Stored data
☆ ☆ ☆ ☆ ☆

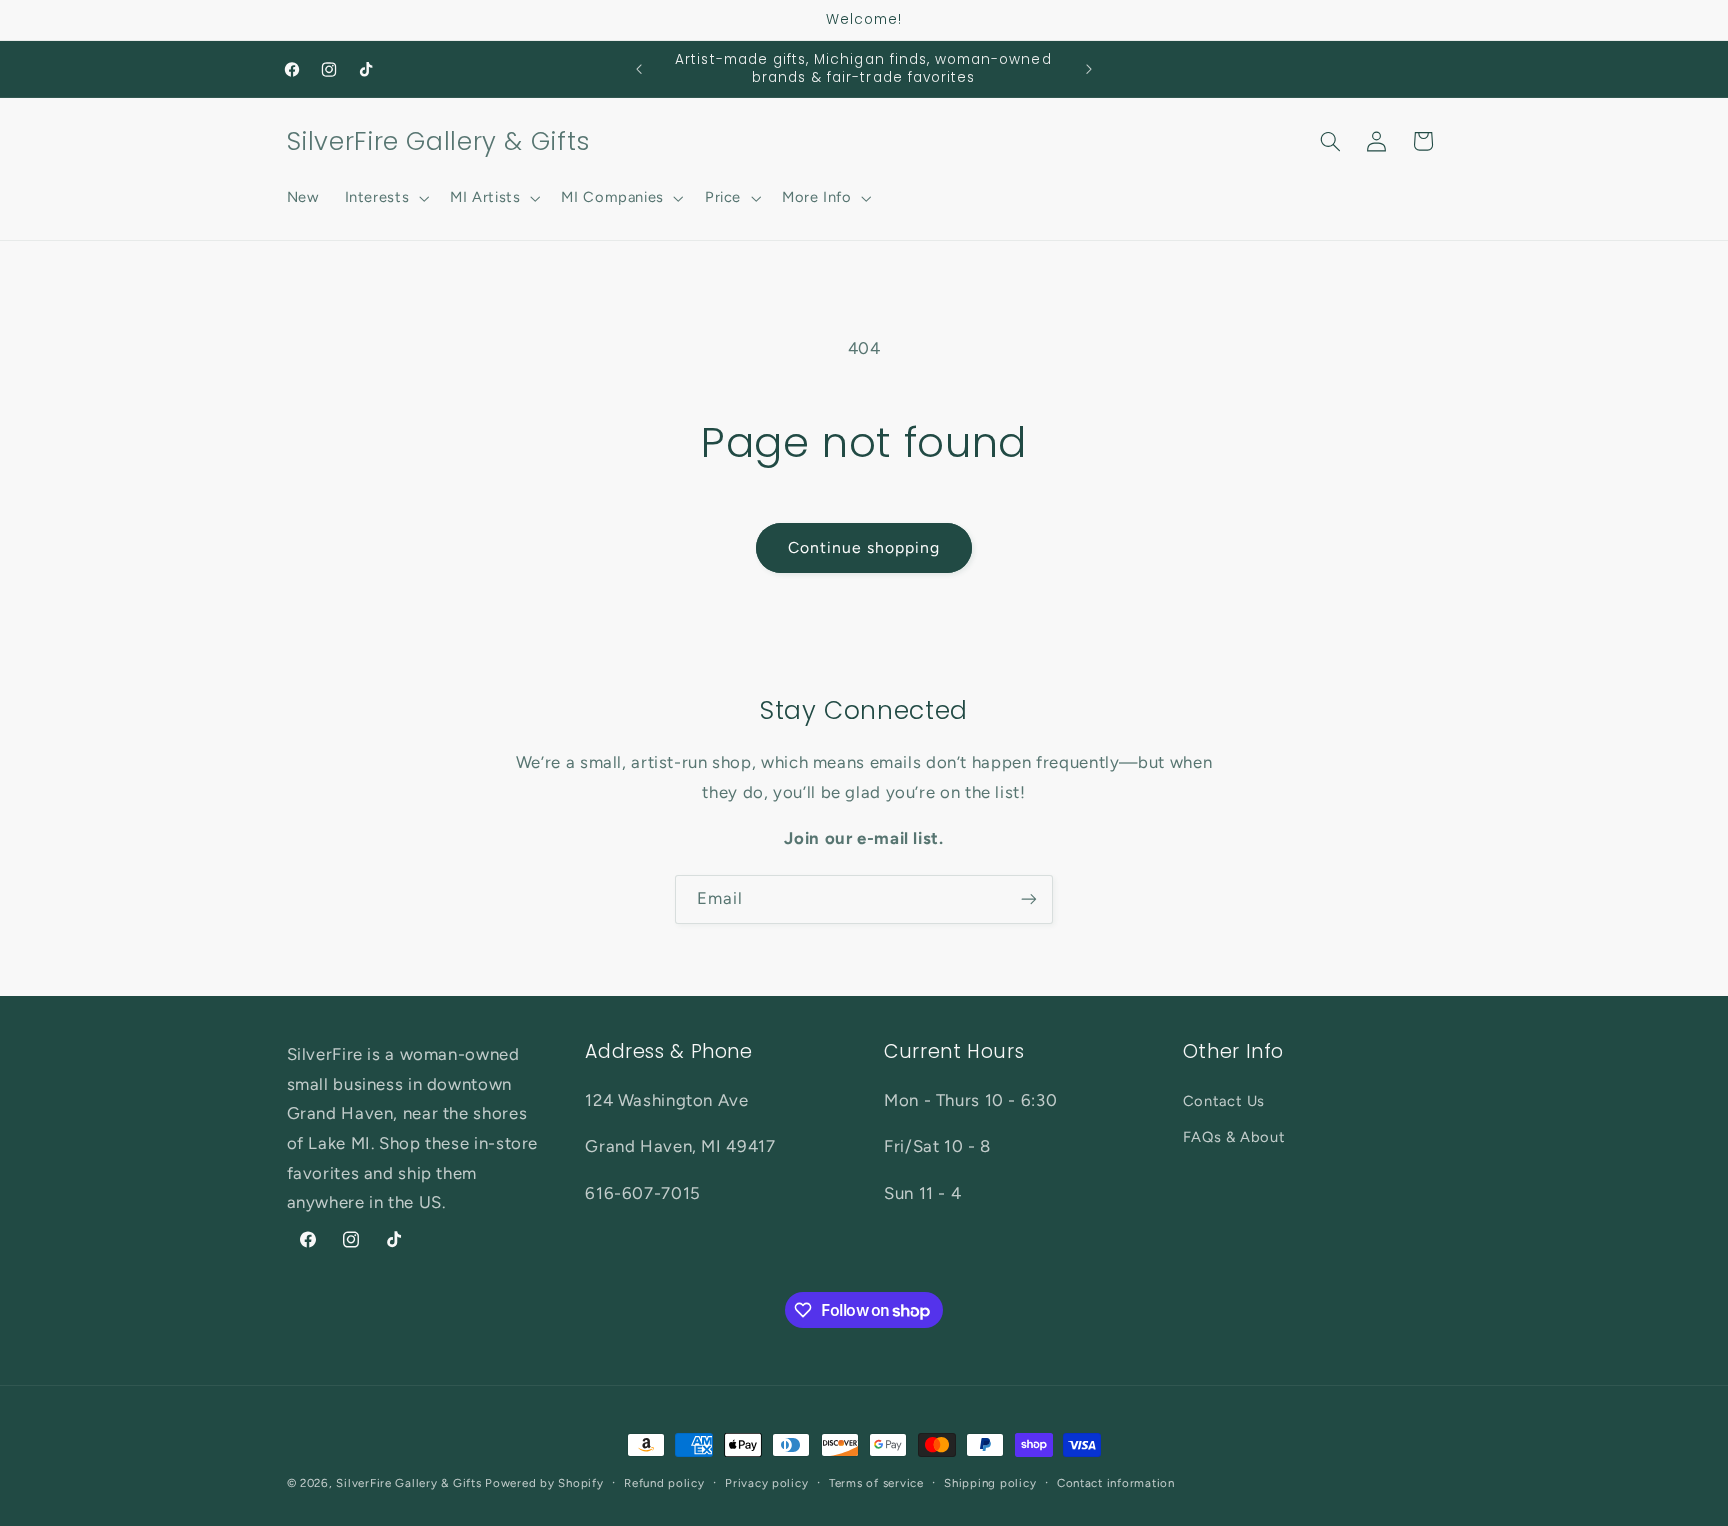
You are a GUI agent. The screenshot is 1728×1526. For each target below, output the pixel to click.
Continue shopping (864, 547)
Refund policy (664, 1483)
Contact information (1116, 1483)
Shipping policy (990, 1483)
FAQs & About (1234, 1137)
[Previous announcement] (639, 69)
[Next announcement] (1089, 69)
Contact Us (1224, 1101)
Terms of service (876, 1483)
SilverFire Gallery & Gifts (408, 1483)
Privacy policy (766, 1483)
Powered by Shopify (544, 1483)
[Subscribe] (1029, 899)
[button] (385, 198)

☆ ☆ ☆ ☆ ☆

- **EXERCISE BRIEF**
In the answer, include exactly the lines from the line containing "FAQs & About (1234, 1137)" through the end of the data, and nothing else.

- **TASK ANSWER**
FAQs & About (1234, 1137)
[Previous announcement] (639, 69)
[Next announcement] (1089, 69)
Contact Us (1224, 1101)
Terms of service (876, 1483)
SilverFire Gallery & Gifts (408, 1483)
Privacy policy (766, 1483)
Powered by Shopify (544, 1483)
[Subscribe] (1029, 899)
[button] (385, 198)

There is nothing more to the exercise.